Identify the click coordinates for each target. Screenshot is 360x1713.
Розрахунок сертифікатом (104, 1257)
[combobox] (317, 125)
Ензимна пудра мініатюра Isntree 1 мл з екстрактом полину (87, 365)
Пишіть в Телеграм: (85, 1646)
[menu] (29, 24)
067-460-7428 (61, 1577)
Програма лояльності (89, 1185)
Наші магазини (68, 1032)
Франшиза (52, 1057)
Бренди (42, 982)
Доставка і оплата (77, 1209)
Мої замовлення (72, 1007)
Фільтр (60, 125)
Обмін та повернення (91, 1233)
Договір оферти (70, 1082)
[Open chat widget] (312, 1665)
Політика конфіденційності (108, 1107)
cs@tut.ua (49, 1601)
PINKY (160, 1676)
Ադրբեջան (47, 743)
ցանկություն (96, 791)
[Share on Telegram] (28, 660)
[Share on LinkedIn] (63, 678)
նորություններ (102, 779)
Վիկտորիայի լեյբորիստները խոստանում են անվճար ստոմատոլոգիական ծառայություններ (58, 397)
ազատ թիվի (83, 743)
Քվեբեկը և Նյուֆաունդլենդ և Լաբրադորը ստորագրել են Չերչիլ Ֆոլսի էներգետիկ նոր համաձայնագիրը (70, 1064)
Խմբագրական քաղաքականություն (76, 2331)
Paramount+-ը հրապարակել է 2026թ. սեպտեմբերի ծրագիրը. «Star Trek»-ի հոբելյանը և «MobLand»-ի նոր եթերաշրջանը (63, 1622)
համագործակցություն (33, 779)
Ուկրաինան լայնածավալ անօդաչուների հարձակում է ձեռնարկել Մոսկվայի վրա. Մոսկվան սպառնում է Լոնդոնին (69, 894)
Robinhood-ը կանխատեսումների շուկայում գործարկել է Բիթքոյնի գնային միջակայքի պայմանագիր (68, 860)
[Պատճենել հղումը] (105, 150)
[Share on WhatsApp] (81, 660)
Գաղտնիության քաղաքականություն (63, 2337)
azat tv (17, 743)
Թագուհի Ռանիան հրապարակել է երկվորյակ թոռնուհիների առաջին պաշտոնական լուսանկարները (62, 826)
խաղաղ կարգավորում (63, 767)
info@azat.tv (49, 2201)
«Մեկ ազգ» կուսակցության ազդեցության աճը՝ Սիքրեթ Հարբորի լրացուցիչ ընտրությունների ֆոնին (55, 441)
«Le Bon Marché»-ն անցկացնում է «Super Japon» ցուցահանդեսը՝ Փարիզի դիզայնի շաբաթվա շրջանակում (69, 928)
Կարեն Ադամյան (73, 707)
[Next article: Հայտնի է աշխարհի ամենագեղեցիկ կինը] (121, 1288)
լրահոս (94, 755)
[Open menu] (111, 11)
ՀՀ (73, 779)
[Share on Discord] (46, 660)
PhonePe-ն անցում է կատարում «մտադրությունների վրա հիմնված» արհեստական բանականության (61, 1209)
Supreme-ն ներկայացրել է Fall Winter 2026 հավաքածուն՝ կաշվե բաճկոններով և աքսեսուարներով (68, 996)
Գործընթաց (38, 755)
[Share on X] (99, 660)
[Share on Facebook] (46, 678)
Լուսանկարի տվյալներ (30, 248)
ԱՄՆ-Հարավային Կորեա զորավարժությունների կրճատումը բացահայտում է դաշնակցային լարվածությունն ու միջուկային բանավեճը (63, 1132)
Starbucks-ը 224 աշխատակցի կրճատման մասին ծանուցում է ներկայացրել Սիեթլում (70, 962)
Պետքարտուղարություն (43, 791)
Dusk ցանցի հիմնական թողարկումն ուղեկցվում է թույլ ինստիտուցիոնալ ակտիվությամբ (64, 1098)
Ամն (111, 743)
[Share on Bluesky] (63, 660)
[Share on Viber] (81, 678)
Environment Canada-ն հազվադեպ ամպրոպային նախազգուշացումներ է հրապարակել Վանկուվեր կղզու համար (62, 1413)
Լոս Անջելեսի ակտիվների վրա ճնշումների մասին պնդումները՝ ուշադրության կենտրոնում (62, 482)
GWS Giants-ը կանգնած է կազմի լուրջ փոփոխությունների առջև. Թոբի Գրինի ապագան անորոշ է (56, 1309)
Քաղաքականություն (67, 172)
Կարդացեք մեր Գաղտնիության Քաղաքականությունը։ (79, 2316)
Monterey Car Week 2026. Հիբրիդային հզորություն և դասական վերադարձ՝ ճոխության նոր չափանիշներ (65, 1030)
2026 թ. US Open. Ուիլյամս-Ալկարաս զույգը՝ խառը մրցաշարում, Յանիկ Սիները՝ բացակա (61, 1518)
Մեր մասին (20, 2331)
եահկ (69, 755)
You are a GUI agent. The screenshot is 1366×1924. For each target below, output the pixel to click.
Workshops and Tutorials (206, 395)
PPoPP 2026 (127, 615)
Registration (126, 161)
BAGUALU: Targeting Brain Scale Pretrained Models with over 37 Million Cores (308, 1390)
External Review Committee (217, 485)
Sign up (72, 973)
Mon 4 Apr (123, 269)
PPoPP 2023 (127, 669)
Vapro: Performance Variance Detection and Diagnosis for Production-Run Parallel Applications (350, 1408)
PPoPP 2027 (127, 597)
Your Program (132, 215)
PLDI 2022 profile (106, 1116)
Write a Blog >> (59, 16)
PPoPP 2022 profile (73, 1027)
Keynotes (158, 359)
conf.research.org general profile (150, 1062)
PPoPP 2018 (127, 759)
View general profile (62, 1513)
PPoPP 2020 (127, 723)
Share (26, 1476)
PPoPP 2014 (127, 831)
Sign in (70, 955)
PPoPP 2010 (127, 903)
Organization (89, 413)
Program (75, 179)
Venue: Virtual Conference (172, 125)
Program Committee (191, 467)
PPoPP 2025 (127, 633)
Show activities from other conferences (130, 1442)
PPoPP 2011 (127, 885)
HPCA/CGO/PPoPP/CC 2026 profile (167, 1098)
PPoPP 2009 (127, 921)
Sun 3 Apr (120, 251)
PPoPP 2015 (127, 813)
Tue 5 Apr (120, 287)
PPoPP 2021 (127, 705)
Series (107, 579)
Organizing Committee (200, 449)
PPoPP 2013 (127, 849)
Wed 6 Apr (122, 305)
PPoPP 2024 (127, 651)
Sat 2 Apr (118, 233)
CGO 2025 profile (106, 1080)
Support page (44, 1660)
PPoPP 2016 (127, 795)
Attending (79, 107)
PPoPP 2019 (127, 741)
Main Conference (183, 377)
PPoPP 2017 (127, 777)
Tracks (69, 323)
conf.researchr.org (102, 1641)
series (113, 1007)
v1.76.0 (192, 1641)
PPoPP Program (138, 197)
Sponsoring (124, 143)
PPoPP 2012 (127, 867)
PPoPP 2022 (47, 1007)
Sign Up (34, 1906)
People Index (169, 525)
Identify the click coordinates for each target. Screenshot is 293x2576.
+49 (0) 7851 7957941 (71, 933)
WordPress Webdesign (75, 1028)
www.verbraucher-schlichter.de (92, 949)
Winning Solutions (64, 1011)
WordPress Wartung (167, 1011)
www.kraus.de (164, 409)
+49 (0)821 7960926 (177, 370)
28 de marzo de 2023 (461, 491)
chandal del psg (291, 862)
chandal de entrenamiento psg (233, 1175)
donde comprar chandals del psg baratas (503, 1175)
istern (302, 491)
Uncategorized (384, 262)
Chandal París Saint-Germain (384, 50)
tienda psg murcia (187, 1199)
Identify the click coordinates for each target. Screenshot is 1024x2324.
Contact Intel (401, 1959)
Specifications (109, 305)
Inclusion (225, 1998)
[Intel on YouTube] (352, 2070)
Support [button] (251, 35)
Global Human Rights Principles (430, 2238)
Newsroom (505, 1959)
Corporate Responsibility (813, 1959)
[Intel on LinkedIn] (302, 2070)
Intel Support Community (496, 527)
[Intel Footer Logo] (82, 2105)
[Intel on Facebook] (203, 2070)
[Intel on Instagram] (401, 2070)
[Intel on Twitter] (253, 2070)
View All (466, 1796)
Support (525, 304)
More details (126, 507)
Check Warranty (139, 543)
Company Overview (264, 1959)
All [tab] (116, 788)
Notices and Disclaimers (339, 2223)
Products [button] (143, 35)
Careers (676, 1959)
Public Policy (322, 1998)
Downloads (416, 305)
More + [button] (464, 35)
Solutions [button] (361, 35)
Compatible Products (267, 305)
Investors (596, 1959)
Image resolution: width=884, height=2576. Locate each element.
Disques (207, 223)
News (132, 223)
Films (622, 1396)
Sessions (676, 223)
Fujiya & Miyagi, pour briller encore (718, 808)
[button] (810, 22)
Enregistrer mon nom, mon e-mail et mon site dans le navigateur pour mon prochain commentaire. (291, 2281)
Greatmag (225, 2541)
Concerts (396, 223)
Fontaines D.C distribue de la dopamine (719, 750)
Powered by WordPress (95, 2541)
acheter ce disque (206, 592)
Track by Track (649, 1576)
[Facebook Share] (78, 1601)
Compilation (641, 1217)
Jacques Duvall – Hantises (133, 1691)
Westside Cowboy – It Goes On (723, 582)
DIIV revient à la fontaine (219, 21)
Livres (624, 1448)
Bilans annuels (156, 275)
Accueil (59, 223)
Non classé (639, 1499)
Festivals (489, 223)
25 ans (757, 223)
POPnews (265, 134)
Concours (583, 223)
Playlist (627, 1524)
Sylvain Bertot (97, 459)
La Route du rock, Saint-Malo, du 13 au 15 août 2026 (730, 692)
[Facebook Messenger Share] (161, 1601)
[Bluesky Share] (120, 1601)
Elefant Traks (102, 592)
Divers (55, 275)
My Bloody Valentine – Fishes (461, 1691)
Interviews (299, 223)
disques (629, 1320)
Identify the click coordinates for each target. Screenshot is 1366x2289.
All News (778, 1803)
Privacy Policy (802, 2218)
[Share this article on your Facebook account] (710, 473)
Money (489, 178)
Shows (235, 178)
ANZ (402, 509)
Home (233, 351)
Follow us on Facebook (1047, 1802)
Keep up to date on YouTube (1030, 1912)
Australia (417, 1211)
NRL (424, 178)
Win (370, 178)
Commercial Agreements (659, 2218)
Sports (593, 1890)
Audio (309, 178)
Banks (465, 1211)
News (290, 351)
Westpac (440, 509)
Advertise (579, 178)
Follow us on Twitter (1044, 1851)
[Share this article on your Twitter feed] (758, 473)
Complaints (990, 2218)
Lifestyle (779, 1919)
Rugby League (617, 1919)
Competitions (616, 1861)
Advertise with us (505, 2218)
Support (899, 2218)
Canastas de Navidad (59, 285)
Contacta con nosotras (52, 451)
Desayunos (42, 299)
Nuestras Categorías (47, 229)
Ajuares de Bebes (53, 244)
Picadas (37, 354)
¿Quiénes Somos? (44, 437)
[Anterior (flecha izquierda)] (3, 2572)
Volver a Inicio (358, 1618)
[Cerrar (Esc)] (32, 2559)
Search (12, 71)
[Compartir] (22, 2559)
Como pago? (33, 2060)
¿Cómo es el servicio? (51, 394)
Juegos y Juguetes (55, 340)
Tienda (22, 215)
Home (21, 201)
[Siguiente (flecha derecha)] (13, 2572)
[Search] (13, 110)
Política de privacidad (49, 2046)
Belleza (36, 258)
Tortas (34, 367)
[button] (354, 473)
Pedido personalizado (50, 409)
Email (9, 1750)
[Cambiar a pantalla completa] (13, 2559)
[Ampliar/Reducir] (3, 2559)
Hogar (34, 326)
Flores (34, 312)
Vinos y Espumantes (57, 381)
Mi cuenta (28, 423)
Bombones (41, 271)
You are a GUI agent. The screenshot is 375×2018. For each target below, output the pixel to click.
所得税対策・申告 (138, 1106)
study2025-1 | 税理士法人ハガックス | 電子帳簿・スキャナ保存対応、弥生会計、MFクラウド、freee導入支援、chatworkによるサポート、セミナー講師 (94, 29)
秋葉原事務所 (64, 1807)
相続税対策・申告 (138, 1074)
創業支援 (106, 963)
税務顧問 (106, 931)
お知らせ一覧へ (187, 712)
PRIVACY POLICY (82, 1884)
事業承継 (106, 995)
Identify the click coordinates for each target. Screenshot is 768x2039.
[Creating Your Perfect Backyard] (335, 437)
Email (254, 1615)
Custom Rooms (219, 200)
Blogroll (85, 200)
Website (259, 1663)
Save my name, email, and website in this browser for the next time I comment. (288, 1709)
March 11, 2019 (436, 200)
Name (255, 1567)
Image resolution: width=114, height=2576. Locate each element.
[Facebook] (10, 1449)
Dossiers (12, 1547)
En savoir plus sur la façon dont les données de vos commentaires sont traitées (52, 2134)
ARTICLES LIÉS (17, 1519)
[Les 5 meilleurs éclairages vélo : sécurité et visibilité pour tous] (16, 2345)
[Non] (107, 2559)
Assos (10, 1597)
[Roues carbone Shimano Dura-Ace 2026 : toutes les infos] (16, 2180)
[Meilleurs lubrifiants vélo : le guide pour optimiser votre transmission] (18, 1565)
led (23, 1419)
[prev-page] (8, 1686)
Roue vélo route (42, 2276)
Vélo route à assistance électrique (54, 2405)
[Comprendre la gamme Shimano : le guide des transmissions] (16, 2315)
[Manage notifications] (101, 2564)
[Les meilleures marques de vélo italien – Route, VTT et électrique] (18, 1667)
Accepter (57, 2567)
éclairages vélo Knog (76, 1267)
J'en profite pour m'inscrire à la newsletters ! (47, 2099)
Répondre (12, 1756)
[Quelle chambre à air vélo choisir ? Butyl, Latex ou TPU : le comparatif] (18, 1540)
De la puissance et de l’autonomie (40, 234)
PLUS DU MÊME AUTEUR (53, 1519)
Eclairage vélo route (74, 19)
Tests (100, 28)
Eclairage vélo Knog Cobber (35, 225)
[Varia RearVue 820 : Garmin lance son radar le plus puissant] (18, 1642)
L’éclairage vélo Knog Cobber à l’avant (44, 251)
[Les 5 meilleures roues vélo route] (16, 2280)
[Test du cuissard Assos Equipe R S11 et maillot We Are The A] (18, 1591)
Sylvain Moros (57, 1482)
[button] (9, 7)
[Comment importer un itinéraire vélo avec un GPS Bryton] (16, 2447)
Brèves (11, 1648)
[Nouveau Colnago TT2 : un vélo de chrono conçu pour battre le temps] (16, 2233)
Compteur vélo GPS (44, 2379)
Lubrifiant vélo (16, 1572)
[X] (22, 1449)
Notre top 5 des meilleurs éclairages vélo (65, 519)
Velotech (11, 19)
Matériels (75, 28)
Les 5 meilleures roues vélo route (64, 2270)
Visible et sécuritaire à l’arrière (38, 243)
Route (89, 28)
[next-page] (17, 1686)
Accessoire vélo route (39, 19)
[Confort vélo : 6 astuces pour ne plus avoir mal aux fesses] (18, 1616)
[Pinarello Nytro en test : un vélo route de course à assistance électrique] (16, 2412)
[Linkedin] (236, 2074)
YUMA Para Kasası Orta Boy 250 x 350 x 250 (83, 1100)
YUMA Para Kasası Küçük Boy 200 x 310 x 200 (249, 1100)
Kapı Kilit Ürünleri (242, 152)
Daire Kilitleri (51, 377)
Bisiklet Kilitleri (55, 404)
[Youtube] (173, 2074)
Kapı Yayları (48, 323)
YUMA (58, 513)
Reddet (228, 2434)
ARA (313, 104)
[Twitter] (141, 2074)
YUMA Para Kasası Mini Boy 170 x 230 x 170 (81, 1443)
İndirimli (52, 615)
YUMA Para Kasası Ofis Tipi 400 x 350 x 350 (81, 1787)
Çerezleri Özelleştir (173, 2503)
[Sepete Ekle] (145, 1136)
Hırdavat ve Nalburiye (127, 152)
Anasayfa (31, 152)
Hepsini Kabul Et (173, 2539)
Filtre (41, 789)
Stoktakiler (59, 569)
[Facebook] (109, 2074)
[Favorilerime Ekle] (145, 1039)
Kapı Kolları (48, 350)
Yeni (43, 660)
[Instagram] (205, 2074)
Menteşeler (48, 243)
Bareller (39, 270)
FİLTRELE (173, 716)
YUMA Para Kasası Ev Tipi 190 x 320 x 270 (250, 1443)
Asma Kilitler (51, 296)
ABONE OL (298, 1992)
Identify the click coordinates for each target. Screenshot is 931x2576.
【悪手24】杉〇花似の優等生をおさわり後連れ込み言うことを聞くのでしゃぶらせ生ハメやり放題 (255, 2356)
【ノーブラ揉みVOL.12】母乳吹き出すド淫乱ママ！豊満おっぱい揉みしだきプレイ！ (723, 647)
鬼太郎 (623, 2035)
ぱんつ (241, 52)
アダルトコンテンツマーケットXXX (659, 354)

☆ ☆ ☆ ☆

All lines above from the one with "PPoPP 2024 (127, 651)" to the one with "PPoPP Program (138, 197)", inclusive, should be copied exactly, and no other lines.

SOLUTION
PPoPP 2024 (127, 651)
Sat 2 Apr (118, 233)
CGO 2025 profile (106, 1080)
Support page (44, 1660)
PPoPP 2016 (127, 795)
Attending (79, 107)
PPoPP 2019 (127, 741)
Main Conference (183, 377)
PPoPP 2017 (127, 777)
Tracks (69, 323)
conf.researchr.org (102, 1641)
series (113, 1007)
v1.76.0 (192, 1641)
PPoPP Program (138, 197)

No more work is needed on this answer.